### Exercise
For the entries below, print exactly the lines between the line holding "Toggle the Show radio option in sidebar" and the line holding "This screenshot has width=328, height=187.", inclusive, and nothing else.

Top of Extracted material

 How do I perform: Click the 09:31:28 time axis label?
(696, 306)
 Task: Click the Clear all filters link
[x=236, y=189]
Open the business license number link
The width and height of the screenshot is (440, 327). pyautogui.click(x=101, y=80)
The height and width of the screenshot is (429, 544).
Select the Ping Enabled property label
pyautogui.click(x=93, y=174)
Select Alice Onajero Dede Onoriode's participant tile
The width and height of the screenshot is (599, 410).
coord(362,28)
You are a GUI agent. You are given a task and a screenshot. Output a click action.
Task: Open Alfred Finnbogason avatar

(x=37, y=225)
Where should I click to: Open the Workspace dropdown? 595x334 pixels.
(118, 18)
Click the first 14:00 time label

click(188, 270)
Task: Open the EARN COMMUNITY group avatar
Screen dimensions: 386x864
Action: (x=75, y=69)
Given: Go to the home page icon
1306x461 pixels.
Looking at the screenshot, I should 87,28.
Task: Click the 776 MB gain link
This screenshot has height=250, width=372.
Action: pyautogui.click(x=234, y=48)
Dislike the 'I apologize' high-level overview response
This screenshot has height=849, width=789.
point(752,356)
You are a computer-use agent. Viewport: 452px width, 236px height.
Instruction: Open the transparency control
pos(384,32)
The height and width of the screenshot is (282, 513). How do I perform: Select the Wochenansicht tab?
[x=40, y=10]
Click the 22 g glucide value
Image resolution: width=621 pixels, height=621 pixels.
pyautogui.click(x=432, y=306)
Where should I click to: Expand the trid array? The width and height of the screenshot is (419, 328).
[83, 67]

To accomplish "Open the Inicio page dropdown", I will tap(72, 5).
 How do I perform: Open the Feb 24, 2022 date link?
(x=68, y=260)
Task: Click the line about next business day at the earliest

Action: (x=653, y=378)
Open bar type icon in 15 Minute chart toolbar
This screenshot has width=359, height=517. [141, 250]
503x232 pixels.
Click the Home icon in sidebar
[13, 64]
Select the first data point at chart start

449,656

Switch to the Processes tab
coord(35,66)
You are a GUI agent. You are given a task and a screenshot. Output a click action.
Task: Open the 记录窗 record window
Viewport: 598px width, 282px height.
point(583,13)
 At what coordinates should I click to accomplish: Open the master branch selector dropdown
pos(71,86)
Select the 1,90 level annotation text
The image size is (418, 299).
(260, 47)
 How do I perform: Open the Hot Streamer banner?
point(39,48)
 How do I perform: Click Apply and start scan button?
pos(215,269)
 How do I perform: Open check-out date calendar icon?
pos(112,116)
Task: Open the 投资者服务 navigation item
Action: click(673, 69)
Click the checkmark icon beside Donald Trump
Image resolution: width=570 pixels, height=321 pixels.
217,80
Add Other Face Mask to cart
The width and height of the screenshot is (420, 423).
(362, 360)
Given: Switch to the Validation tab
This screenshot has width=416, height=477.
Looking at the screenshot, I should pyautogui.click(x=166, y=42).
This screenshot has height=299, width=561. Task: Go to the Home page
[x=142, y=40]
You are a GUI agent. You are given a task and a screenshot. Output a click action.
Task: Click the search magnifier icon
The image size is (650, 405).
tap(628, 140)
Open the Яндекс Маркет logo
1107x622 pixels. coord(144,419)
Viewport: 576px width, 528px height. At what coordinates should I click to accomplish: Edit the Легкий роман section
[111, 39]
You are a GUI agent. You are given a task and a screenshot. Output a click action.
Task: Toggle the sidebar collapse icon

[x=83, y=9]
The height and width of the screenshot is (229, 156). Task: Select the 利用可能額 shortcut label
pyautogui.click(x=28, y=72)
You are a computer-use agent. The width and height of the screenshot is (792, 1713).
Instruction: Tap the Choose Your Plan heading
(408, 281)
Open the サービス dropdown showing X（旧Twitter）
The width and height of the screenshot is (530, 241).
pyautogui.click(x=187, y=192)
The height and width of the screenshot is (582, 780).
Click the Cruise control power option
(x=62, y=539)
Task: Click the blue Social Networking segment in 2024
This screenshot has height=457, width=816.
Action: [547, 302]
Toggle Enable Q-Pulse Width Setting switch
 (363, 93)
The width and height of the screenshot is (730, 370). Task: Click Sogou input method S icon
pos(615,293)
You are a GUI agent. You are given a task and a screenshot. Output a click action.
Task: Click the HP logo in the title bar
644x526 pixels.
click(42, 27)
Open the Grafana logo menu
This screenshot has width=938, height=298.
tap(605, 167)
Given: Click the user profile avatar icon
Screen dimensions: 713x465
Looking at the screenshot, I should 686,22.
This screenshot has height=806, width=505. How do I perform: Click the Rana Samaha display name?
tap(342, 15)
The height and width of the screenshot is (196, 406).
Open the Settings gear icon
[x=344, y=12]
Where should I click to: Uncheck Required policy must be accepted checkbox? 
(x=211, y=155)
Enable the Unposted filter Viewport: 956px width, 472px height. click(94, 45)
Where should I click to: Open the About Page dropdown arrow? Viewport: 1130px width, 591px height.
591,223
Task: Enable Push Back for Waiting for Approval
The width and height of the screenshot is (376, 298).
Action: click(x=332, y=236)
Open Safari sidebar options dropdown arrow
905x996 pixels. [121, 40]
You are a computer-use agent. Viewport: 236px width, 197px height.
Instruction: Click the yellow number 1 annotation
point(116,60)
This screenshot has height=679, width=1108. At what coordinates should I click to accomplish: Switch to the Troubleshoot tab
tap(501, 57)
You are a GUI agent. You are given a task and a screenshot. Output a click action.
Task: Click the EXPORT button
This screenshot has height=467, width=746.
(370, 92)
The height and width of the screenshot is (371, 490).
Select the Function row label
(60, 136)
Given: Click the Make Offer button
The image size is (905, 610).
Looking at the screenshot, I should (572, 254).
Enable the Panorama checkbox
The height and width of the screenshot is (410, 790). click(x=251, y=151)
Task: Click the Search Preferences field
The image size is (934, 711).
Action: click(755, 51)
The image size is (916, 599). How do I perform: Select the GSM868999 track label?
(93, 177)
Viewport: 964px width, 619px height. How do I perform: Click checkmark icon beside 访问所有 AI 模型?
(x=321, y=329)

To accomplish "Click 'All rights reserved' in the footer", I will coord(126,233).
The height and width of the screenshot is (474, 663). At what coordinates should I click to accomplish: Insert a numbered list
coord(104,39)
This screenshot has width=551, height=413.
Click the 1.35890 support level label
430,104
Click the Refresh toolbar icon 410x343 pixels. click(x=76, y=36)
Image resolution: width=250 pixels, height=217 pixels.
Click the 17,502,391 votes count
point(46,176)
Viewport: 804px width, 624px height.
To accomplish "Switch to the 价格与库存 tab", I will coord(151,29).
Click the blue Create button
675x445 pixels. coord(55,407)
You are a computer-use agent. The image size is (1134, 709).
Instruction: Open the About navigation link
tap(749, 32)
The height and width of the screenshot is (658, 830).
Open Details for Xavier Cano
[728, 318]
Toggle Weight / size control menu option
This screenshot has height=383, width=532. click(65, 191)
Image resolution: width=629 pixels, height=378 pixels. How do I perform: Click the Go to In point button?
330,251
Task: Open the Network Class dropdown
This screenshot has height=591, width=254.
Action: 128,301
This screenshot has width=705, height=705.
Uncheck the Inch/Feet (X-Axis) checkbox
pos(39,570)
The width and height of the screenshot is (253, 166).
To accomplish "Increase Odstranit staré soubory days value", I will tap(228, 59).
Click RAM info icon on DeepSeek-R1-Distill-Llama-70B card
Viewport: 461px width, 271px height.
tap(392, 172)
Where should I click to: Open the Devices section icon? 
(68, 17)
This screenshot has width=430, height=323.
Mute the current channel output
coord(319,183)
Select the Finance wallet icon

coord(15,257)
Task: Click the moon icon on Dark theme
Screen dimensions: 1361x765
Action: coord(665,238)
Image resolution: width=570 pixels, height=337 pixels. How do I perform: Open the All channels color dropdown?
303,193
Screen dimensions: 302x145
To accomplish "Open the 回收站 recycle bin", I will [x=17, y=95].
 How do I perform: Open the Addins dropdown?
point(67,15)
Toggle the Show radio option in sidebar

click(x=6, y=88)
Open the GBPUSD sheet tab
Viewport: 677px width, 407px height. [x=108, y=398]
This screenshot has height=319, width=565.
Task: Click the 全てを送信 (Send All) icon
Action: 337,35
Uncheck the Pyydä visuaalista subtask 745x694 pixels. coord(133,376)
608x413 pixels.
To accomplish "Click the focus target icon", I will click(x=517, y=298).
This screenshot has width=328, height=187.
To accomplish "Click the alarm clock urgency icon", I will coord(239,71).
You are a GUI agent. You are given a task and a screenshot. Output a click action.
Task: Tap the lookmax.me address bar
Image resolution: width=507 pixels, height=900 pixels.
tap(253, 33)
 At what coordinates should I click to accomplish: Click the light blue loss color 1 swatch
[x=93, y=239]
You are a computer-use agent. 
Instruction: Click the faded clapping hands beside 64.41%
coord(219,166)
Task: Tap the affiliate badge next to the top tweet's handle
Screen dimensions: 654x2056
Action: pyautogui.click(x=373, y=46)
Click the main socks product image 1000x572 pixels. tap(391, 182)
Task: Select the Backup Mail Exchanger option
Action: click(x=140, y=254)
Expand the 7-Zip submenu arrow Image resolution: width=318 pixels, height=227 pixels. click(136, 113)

Bottom of Extracted material

### Written answer
Toggle the Show radio option in sidebar

click(x=6, y=88)
Open the GBPUSD sheet tab
Viewport: 677px width, 407px height. [x=108, y=398]
This screenshot has height=319, width=565.
Task: Click the 全てを送信 (Send All) icon
Action: 337,35
Uncheck the Pyydä visuaalista subtask 745x694 pixels. coord(133,376)
608x413 pixels.
To accomplish "Click the focus target icon", I will click(x=517, y=298).
This screenshot has width=328, height=187.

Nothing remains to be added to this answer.